Belle of the Brawl by Gary A. Best

Click on cover image to purchase a copy

Click on cover image to purchase a copy

MWSA Review

Gary A. Best's Belle of the Brawl is a wonderful portrait of the relationship between a boy and his mother, told through the letters of young Fred Lull as he writes home during his training and deployment as a B-17 bombardier. It describes a warm, emotional relationship, where a young man in harm's way continuously works to reassure his worried mother that he is just fine and plenty safe, even when the horrors of war surround him.

Best does a great job of interspersing the letters from Fred with notes,comments, and news clippings about the war at that time. This serves to both allow the reader to fix in history when the story occurred and also to contrast the harsh realities of war with the boy's club picture that Fred paints for his mother.

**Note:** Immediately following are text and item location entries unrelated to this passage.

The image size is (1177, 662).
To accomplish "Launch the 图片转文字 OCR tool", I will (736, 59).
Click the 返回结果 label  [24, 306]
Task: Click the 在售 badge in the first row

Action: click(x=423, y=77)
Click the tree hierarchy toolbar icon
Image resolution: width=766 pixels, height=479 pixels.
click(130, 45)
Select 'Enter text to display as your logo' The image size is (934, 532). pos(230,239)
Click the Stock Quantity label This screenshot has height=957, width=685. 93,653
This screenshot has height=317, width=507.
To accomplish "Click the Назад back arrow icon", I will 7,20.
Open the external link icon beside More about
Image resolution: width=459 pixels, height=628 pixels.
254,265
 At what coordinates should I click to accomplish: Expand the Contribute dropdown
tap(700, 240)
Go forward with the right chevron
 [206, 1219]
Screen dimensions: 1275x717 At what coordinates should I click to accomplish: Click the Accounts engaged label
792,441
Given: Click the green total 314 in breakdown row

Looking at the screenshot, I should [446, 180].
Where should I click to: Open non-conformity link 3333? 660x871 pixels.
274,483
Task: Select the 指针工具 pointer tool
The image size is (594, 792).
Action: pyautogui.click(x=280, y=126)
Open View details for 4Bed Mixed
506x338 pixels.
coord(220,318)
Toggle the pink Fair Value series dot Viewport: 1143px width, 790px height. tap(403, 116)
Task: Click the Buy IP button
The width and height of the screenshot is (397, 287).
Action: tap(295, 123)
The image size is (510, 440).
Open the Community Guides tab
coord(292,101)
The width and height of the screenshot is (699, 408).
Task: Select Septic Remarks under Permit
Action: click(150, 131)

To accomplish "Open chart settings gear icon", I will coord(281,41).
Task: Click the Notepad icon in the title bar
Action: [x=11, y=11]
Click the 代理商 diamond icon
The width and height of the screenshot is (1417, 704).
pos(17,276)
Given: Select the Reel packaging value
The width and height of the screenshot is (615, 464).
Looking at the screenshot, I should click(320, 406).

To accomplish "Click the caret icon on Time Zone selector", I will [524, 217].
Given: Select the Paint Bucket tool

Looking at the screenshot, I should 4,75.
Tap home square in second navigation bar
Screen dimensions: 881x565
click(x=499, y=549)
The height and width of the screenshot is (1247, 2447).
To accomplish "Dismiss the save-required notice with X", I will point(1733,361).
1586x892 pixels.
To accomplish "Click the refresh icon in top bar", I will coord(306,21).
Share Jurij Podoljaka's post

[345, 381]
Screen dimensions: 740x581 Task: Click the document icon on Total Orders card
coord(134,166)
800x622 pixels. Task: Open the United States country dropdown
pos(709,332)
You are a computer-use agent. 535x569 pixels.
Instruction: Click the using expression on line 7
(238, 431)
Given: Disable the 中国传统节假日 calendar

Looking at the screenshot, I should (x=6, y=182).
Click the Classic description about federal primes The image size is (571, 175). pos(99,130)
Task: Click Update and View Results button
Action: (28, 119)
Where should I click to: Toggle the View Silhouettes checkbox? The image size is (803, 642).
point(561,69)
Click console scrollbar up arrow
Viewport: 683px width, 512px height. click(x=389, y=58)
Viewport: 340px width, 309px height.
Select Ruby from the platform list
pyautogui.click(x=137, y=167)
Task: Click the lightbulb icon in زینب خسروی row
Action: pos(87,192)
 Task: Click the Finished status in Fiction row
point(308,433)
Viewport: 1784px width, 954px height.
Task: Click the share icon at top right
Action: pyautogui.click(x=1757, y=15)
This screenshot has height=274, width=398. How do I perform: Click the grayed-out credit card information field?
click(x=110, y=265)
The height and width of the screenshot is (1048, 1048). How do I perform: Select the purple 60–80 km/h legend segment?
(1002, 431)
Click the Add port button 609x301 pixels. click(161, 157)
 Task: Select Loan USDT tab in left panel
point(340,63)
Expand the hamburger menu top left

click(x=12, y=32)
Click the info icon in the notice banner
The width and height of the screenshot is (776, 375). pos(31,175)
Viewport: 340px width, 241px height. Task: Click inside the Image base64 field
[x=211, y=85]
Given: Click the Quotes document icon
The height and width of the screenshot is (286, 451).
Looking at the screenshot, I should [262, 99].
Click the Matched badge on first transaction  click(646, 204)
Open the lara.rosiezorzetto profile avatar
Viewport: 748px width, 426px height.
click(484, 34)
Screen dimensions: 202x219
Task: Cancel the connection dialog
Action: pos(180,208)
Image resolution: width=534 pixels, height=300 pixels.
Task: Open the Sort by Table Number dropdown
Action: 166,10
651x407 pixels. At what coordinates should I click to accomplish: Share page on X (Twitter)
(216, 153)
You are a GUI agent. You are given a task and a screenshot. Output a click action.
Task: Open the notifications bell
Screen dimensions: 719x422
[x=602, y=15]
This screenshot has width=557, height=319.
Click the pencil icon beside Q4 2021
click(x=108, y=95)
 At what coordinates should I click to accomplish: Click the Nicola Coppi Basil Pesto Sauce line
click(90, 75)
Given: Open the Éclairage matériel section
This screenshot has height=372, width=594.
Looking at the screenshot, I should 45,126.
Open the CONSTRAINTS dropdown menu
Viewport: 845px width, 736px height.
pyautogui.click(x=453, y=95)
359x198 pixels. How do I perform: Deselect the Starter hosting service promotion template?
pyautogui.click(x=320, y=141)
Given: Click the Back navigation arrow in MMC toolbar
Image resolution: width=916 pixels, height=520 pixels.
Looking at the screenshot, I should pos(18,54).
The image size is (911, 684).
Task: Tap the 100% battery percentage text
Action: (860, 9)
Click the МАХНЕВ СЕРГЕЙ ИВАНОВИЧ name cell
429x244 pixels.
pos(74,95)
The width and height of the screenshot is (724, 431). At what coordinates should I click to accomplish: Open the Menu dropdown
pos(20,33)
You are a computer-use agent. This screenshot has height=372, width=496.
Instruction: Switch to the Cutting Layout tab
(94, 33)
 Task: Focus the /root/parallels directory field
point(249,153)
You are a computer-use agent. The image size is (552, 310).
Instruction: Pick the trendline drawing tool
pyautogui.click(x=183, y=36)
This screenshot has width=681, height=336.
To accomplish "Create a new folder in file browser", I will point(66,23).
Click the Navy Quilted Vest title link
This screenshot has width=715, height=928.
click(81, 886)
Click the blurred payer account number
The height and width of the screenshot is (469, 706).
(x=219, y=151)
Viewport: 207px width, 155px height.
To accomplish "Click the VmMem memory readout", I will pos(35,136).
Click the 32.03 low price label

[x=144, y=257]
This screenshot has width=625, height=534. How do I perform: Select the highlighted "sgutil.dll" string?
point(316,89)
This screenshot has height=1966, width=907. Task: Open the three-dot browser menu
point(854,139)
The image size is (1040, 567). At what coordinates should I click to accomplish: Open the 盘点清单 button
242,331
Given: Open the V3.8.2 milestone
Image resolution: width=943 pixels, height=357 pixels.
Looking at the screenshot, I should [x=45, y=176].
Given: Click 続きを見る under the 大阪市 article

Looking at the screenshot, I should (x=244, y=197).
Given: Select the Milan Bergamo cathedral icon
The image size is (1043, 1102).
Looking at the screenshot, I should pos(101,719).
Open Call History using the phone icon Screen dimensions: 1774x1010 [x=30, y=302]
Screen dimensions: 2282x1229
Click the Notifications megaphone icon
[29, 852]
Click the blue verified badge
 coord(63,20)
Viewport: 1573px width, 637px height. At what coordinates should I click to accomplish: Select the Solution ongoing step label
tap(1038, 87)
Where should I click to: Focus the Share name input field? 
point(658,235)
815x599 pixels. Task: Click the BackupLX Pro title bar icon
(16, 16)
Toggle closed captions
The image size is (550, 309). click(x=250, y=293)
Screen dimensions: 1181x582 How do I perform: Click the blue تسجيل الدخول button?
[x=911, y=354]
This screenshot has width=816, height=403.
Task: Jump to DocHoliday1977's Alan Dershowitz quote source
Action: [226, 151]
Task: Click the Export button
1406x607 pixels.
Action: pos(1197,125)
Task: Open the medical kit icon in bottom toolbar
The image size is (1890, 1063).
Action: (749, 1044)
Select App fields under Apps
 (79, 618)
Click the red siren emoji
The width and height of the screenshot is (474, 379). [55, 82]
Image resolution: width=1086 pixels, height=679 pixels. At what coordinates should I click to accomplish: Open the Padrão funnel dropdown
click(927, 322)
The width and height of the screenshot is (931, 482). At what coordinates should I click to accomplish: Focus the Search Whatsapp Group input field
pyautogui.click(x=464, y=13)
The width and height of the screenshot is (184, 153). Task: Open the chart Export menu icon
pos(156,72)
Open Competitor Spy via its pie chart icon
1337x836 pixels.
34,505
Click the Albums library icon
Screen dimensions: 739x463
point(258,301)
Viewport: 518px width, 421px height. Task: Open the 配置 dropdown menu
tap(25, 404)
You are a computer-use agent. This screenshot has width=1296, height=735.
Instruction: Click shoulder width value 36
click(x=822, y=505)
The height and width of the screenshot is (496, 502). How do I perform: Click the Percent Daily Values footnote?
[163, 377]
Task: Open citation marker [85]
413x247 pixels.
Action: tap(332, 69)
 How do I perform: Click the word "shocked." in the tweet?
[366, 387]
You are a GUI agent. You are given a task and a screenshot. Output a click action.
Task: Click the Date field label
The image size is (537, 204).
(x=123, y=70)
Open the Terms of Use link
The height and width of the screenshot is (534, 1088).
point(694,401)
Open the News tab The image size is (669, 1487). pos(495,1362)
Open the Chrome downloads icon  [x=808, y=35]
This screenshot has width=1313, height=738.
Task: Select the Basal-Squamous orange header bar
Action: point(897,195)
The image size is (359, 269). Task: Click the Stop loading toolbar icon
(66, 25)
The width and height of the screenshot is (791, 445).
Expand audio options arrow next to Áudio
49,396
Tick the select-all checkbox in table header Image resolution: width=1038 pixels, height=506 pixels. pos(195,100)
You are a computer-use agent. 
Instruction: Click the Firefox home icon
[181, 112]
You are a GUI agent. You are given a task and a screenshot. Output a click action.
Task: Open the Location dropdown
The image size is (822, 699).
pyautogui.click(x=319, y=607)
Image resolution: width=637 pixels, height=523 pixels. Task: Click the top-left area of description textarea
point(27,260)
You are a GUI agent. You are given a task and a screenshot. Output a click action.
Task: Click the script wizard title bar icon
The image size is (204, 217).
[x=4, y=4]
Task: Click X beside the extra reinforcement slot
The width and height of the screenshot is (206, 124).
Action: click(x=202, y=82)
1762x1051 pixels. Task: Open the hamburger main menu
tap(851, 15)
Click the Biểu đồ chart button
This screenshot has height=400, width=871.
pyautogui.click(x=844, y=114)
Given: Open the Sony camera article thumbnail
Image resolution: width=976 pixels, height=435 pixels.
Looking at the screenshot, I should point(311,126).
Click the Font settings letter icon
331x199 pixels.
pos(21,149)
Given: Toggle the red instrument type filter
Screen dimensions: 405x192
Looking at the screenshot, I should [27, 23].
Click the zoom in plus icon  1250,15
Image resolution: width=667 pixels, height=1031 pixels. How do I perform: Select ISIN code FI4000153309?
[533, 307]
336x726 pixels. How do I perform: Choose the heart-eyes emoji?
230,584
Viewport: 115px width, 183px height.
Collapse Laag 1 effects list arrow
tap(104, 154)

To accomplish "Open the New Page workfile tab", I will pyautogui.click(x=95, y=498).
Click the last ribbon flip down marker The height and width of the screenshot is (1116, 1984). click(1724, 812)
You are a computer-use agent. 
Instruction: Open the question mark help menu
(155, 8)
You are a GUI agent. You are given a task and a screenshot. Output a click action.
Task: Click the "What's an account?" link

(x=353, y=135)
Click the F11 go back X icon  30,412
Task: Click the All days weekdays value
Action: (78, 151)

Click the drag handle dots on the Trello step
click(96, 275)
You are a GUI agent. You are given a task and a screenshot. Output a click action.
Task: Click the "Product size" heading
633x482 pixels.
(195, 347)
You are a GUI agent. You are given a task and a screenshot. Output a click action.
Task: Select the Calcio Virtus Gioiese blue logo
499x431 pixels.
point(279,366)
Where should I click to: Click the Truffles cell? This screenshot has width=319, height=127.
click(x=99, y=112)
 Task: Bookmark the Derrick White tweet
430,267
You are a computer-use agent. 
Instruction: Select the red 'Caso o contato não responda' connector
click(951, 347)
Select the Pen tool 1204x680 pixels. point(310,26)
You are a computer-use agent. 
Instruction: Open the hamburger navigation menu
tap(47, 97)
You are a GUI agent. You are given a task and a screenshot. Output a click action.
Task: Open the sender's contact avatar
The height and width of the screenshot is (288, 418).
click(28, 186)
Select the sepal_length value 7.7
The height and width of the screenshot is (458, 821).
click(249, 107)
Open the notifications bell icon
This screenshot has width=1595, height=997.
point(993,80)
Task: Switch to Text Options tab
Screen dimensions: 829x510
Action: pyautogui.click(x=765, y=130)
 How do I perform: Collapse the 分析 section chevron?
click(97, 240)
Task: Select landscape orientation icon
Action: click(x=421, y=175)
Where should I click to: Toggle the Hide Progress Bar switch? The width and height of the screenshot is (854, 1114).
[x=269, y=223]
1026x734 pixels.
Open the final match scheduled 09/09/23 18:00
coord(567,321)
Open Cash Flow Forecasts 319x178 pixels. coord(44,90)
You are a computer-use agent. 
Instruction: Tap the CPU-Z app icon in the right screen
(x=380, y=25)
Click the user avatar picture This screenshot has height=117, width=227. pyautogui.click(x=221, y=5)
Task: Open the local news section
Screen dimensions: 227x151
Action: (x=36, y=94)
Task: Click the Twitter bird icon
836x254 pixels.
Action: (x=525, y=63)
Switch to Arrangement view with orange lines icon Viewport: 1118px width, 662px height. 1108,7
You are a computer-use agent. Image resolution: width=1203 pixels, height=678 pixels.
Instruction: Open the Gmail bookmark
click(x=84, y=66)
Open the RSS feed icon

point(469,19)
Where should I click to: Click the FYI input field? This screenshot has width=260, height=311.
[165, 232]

In addition to developing the picture of the relationship, the book does a wonderful job of painting a picture of what life was like in America during World War II. The reader learns about rationing, traveling in the United States, and how Americans worked to make ends meet in the 1940's.

This book is an excellent addition to any library, but will be especially enjoyed by military aviation buffs and World War II veterans.

Reviewed by: Rob Ballister (2011)


Author's Synopsis

Belle of the Brawl chronicles the WW II experiences of a B-17 bombardier through the Plexiglas nose of his B-17. Based on the 150 letters the airman wrote home to his mom, much of the horrors of what he experienced off the wing of his plane, aircraft destroyed, dismemberment by flak, go unshared. He didn't want her to worry so he couldn't tell her, "I noticed some movement and a flash of light out of the corner of my right eye . . . the plane that had been flying right next to us had exploded and simply disappeared." Using the bombardier's combat flight record, research data, and interviews of former B-17 crewmembers, Belle of the Brawl unfolds, breaking through the barrier of an unwillingness and inability to tell loved ones of the smell and taste of the war. He and others wrote home in generalities but remembered something quite different. Flying over Berlin, circled with more than 700 antiaircraft cannons, the massive air armada of D-Day and the horrendous air battle over Brux are revealed and remembered long after the struggles of combat - After I got home, "I'd wake up screaming and the same FW would be coming after me."